Volkswagen has positioned the Arteon in a rather small niche market.
SACACOMIE, QUÉBEC – Volkswagen introduced their CC, originally known as the Passat CC, into the North American market in 2008, just over a decade ago. The first mainstream application of the four-door coupé style that has since grown in popularity, the CC sold adequately as a premium product. It saw some buttoning-down over its production run, but stayed effectively the same. A successor has finally shown up, so we traveled to snowy Québec to give the 2019 Volkswagen Arteon a go.
While the CC was quite pretty when it was new, the styling didn’t exactly age as well as it could have. The Arteon aims to fix this with more traditional proportions while staying aggressive to differentiate itself from the more conservative Passat (reviewed here). The Arteon is 73.7” wide, with a generous 111.7” wheelbase. LED lighting is used all around, and Canadian buyers will be able to choose from a stylish array of wheel options as well, meaning ample personalization will be available right at the dealership level.
The only available powertrain for the new Arteon is a version of Volkswagen’s corporate 2.0L turbocharged inline four-cylinder engine. It puts out 268 horsepower and 258 lb-ft. of torque, which is more than adequate for this application. Some turbo lag makes itself evident off the line, but the torque comes on early and hustles the Arteon to speed with ease. The only available transmission is an eight-speed automatic with Tiptronic, which does a decent if not a bit unexciting job of keeping everything in line. The Arteon does feel reasonably quick, but more in line with four-cylinder premium rivals rather than the sixes.

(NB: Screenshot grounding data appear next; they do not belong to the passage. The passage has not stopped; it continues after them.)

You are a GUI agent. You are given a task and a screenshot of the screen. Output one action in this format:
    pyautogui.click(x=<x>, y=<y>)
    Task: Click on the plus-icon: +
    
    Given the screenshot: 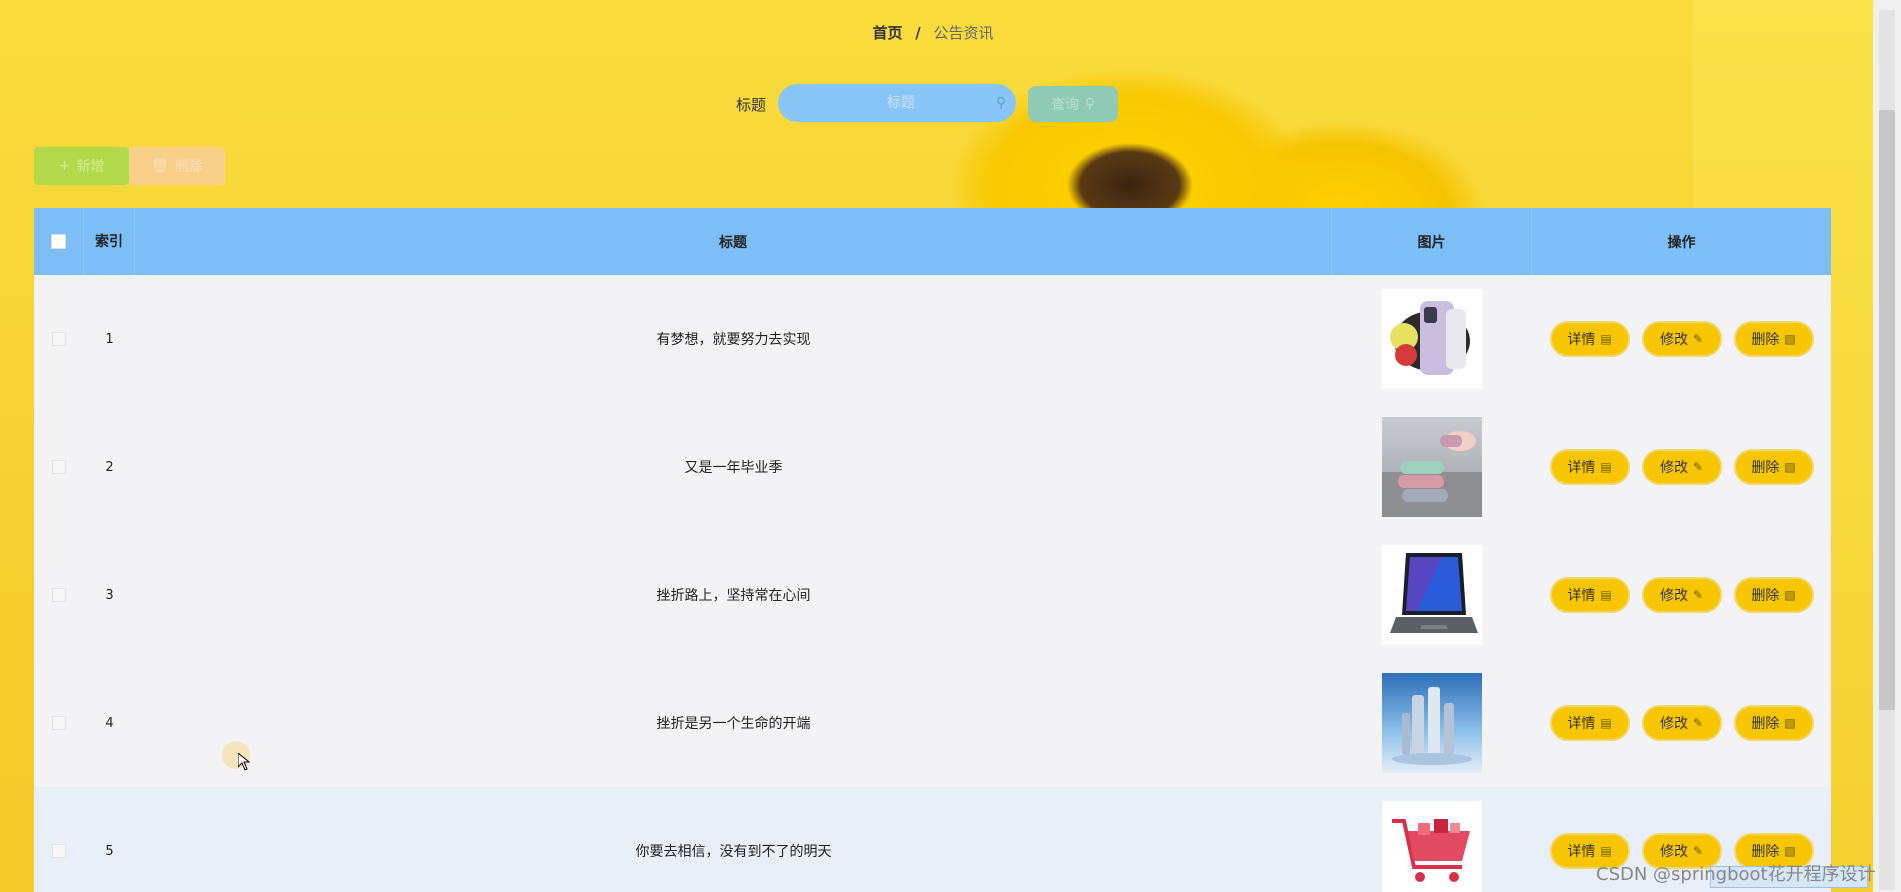 What is the action you would take?
    pyautogui.click(x=64, y=166)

Volkswagen’s versatile transverse MQB architecture underpins the Arteon, and is also the basis from a series of vehicles ranging from the compact Golf (reviewed here) right through to the family-friendly Atlas. MQB makes for a rigid structure and is easily adaptable to changing environments. The Arteon features Volkswagen’s Dynamic Chassis Control, which adjusts the damping and overall stiffness between “Sport”, “Comfort”, and “Normal”. It rides well, on the firmer side, and feels premium as it drives down the road.
Here’s the problem – the Arteon doesn’t feel even remotely sporty. The steering is well weighted and the car goes where it’s pointed, but it doesn’t have the engagement of the Golf R or even the GTI. It feels somewhat portly around corners and is prone to understeer thanks to the transverse layout, despite having the 4MOTION all-wheel-drive system as standard equipment for Canadian models. Don’t get us wrong; it’s a good driving car and a quality premium sedan, but “fun” the Arteon is not.
Volkswagen has positioned the Arteon in a rather small niche market, between fully-loaded mainstream midsize sedans and entry-level luxury cars. This means that it’s supposed to be a touch better than a loaded Accord and about on par with a Volvo S60 (reviewed here). This means that the interior is quite nicely appointed, with comfortable yet sporty seats and touches like an analog clock up front and center.
An eight-inch touchscreen controls the infotainment, with Apple CarPlay and Android Auto connectivity along with Volkswagen’s proprietary apps built-in. If you’re not using Google Maps through smartphone connectivity though, the native navigation system’s resolution is horrendously outdated and in dire need of an update. The instrument gauge cluster is also digital; using VW’s take on Audi’s Virtual Cockpit. The driver’s seat gets a massage function, along with three-zone climate control, 700W Dynaudio sound system, and more. Adaptive cruise control, pedestrian monitoring, and dynamic headlights are also all standard issue.
Pricing for the 2019 Arteon starts at $47,995 in Canada, with two available packages. A $2,095 Driver Assistance Package adds lane assist, park assist, and a 360-degree view camera system. A $2,995 R-Line Package adds 20” wheels, exterior design accents, an R-Line steering wheel with paddle shifters, and unique interior bits. Before freight, PDI and taxes, a fully loaded example comes to just over $53,000 in Canada, going right up against the lines of the 2.0L versions of the BMW 3-series, Volvo S60, and Mercedes-Benz C-Class.
The most obvious competitor to the 2019 Volkswagen Arteon has to be Nissan’s Maxima (reviewed here), which pairs a powerful V6 to a relatively sporty chassis and packs a nice interior. On its own, the Arteon is an alternative to a whole slew of premium sedans, and offers a sense of style as well as some genuinely German road manners. It drives far nicer than the Maxima and even some of the luxury-make rivals, and it’s worth a look if you’re after something unique and premium without breaking the bank.